India is a country with a blend of various religions, cultures, languages and festivals. Many festivals are celebrated throughout the year and are mostly declared as National holidays. One such festival is Bakri- Eid or Eid – Ul – Zuha. It is the second most important festival of the Muslims after Eid – Ul – Fitr or Ramzan Eid.

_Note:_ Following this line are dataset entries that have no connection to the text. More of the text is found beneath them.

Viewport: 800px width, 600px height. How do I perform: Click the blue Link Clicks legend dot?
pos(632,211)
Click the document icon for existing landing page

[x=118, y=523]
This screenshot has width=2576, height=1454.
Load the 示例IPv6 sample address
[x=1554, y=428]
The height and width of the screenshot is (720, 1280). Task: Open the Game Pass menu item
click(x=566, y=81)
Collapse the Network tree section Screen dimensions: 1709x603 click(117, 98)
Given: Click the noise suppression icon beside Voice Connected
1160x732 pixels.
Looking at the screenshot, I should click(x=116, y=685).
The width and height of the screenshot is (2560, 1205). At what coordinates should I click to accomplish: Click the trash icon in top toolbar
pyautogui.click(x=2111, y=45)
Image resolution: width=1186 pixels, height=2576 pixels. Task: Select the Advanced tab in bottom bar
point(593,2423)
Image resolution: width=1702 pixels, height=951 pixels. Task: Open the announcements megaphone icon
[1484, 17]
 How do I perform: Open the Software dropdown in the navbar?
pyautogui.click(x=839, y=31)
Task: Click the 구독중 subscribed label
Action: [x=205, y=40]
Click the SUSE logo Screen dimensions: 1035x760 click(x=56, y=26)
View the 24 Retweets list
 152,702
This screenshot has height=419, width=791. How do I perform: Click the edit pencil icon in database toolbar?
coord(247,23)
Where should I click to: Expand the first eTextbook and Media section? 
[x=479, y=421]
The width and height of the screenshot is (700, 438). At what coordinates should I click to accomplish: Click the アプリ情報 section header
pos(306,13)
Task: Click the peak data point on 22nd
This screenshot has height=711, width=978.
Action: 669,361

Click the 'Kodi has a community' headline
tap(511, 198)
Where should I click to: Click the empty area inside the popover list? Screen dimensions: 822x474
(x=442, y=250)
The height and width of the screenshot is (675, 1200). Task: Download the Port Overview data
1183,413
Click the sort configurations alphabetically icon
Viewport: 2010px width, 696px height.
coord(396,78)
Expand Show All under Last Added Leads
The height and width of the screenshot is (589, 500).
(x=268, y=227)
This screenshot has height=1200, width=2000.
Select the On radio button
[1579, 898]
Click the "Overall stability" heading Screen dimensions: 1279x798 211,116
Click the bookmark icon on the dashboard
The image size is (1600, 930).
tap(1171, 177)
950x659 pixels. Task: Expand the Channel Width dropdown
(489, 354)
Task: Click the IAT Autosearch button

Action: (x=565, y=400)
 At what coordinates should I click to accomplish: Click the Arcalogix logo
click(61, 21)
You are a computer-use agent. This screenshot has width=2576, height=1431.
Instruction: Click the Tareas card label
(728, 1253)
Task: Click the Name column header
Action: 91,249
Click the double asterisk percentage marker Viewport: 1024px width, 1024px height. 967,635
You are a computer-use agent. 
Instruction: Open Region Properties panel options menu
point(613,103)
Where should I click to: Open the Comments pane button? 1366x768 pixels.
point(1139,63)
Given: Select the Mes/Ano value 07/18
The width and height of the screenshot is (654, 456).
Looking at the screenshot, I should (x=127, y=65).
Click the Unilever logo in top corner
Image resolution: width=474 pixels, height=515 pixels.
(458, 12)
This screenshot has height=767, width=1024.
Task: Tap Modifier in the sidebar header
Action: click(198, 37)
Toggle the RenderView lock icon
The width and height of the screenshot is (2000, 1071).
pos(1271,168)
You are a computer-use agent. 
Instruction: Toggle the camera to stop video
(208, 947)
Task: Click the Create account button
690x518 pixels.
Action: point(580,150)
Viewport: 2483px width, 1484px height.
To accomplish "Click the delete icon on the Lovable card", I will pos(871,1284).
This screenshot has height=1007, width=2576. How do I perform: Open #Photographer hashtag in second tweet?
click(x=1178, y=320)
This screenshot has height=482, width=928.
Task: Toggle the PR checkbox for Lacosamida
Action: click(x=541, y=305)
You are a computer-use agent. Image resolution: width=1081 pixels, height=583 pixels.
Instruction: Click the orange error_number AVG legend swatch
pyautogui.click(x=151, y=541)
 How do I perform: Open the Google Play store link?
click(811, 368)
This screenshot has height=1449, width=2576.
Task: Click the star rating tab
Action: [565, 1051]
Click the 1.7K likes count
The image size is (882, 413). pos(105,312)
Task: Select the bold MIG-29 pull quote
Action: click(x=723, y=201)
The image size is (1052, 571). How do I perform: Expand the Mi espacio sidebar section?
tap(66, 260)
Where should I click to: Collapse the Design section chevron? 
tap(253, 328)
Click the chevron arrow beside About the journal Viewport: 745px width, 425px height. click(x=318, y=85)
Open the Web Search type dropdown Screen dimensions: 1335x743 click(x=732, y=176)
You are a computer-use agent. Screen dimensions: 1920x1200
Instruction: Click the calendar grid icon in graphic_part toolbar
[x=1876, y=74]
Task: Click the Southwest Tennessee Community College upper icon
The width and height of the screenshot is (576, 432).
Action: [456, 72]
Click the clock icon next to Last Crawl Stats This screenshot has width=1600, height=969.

It has great religious significance. It is an occasion of sacrifice and is also known as Eid – Ul- Zuha, which means the feast of sacrifice. Muslims all over India and outside India celebrate Bakri - Eid from the tenth to the twelfth day of the Islamic month of Dhu al -Hijjah. Muslims celebrate this festival at the end of the annual pilgrimage of Mecca. Eid – Ul - Zuha is also called Eid- Al -Adha in Arabic. There is a fascinating story about Bakri-Eid that states the significance of this festival. Once Allah challenged Prophet Ibrahim and asked him to sacrifice his nearest and dearest one in his life. Ibrahim decided to sacrifice his son Ismail.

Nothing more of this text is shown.